The Widening Gap Between Company Productivity And Workers Wages 'Redolent Of Scrooge' [CHART]

The Widening Gap Between Company Productivity And Workers Wages 'Redolent Of Scrooge' [CHART]

As corporate America picks up steam -- The Economist described the current profit-reporting season as "shaping up to be one of the best ever" -- when will employee compensation catch up?

If the history of the last several decades is any indicator, it could be a while. On Friday, the Bureau of Labor Statistics released a disheartening chart illustrating the widening gap between growth of productivity for companies and real hourly compensation for workers over the 30 plus years. From the BLS:

Real hourly compensation growth failed to keep pace with accelerating productivity growth over the past three decades, and the gap between productivity growth and compensation growth widened. Over the 2000-09 period, growth in productivity averaged 2.5 percent; growth in real compensation averaged 1.1 percent over the same period.

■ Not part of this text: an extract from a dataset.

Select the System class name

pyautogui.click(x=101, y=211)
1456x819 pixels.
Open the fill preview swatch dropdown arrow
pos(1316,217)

The relationship between productivity and worker compensation illuminates the extent to which the employed benefit from economic growth. As Princeton Economist Alan Blinder wrote in the Wall Street Journal last December:

When it comes to wages, the basic story of recent decades is redolent of Scrooge. Real average hourly earnings (excluding fringe benefits) now stand roughly at 1974 levels. Yes, that's right, no real increase in over 35 years. That is an astounding, dismaying and profoundly ahistorical development. The American story for two centuries was one of real wages advancing more or less in line with productivity. But not lately. Since 1978, productivity in the nonfarm business sector is up 86%, but real compensation per hour (which includes fringe benefits) is up just 37%. Does that seem fair?